The first, best answer is, thanks to some clarification offered by Google's Matt Cutts -- during a Google hangout/video chat session -- it's not a numbers game. Google hasn't written their algorithm to punish sites with, say, 20 ads above the fold, as opposed to the site owner who only has 19 showing. No, from the Cutts/Google perspective, the algorithm alteration inspects pages to see how the space, especially above the fold, is being used.

In fact, Google isn't concerned about the number of ads at all. Instead, they just don't want these ads -- however many are appearing above the fold -- taking up too much space.
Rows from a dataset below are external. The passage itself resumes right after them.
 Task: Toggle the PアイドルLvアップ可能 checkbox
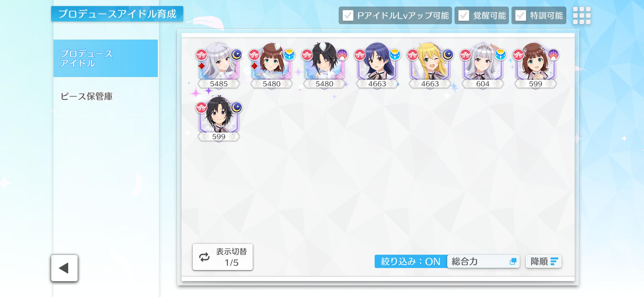pyautogui.click(x=348, y=16)
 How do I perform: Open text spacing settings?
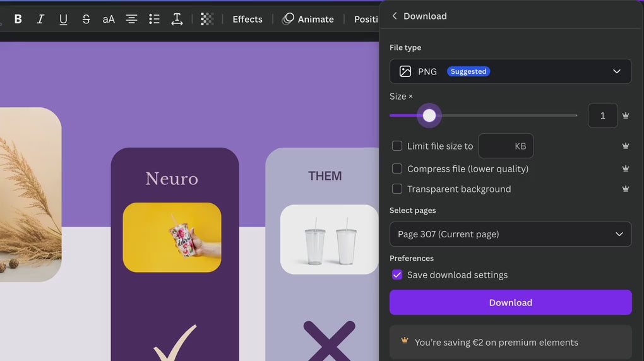click(177, 19)
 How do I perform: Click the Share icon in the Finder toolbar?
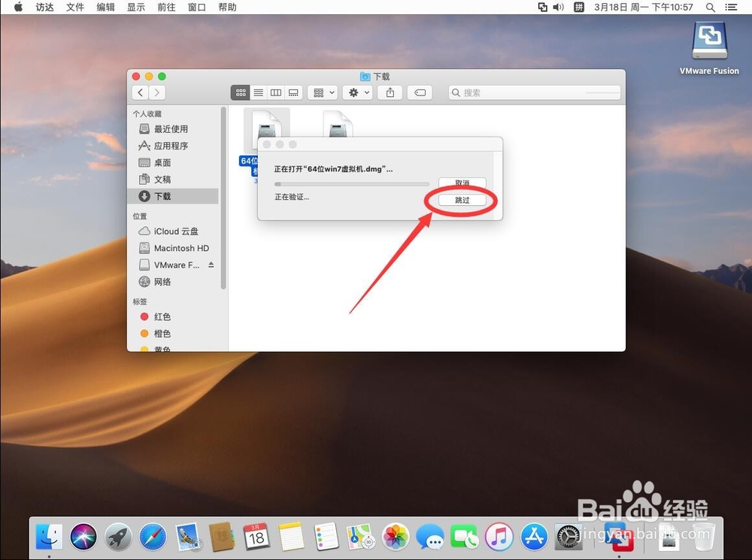click(390, 92)
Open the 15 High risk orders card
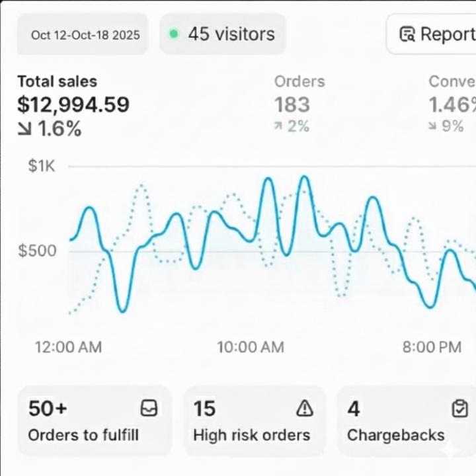 point(255,421)
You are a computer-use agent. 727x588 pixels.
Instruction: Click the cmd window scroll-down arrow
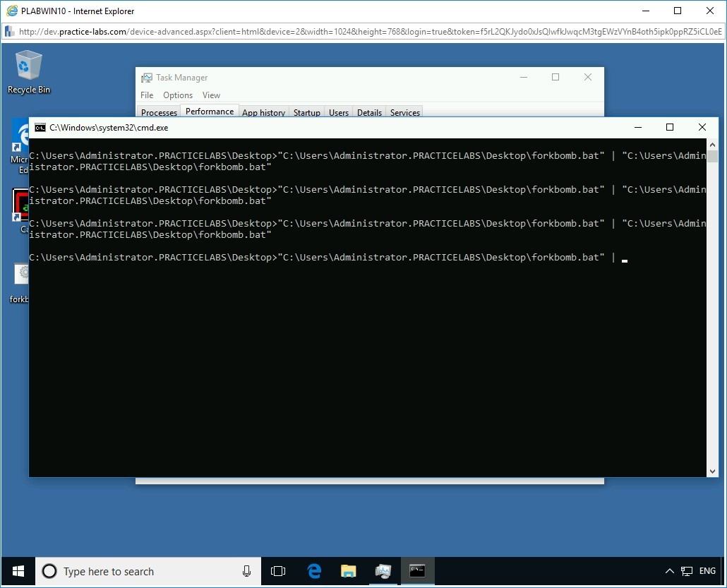pos(712,470)

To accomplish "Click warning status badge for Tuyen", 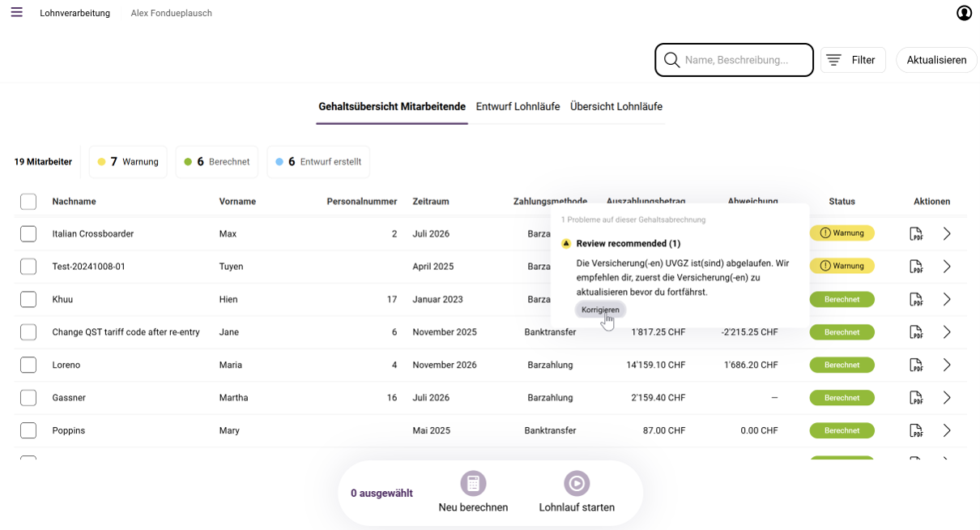I will pos(842,266).
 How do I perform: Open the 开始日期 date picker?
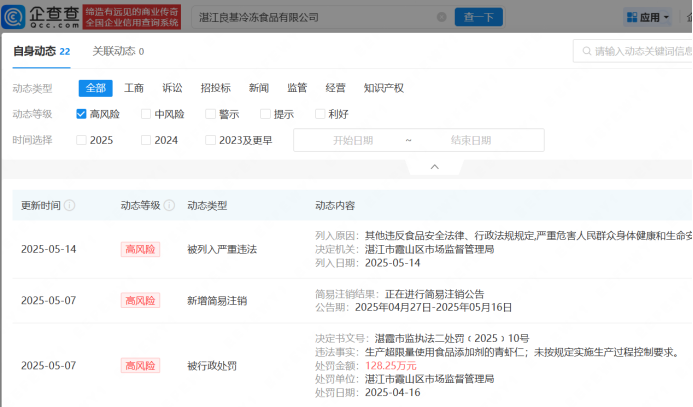(x=352, y=140)
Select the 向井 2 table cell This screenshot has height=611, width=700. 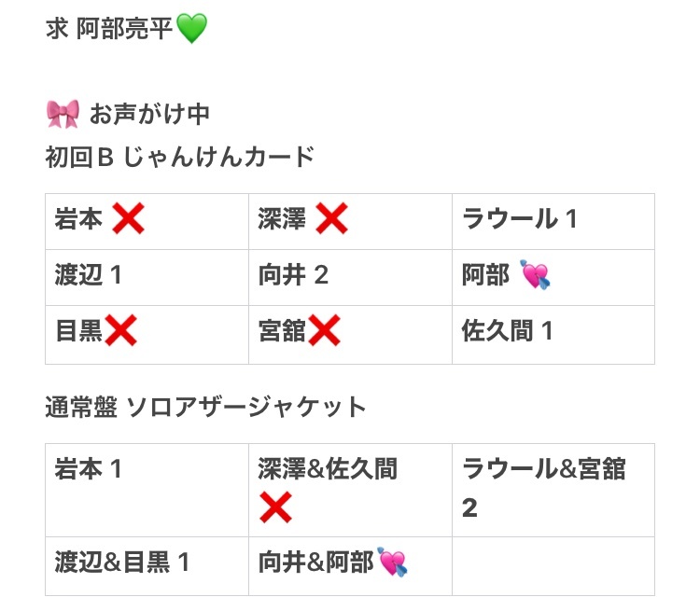coord(350,278)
Because of the information was given during a Google+ Hangout session, as of this time, there isn't any video of it to post, although Cutts indicates if the video passes the quality control inspection, he may make it available to the public.

However, there are some important details discussing how Google determines if your site is making good use of its space, or not. The information was previously posted at the WebProNews Google+ page. To demonstrate his point, Cutts turned to visual aids:

...Cutts actually took two yellow stickies and put them on the top of a standard 8.5 x 11 sheet of paper and indicated that even if this space was just one big ad it is too much and could be impacted by Google's new algorithm change.

As you can see, it's size, not quantity Google's watching for. Does this mean you can stick hundreds of ads above the fold, as long as they don't infringe on the content's real estate? It's not something any SEO team worth their salt would recommend, however, with Google's alteration, how you use your site's space is just as important as the amount of ads used to fill these spaces.

In previous articles discussing Google's algorithm changes, sometimes, reaction comes to us in the form of "Google is trying to play God," or at least, determining how people's site should look. Some site owners are disillusioned about Google's apparent attempt to control the look and feel of the web, at least in relation to ad placement. With that in mind, it's important to remember these rules only apply if you are concerned about being in Google's search index.

If that's not a concern of yours, put as many ads in as many spaces as you want. If, however, you do want your site to be apart of Google's potential search results, it would be prudent to follow Google's suggestions. Besides, it's important to consider potential site visitors as well. It's not a pleasant visit if visitors have to sift through poorly placed ads just to find the content that triggered the search engine result.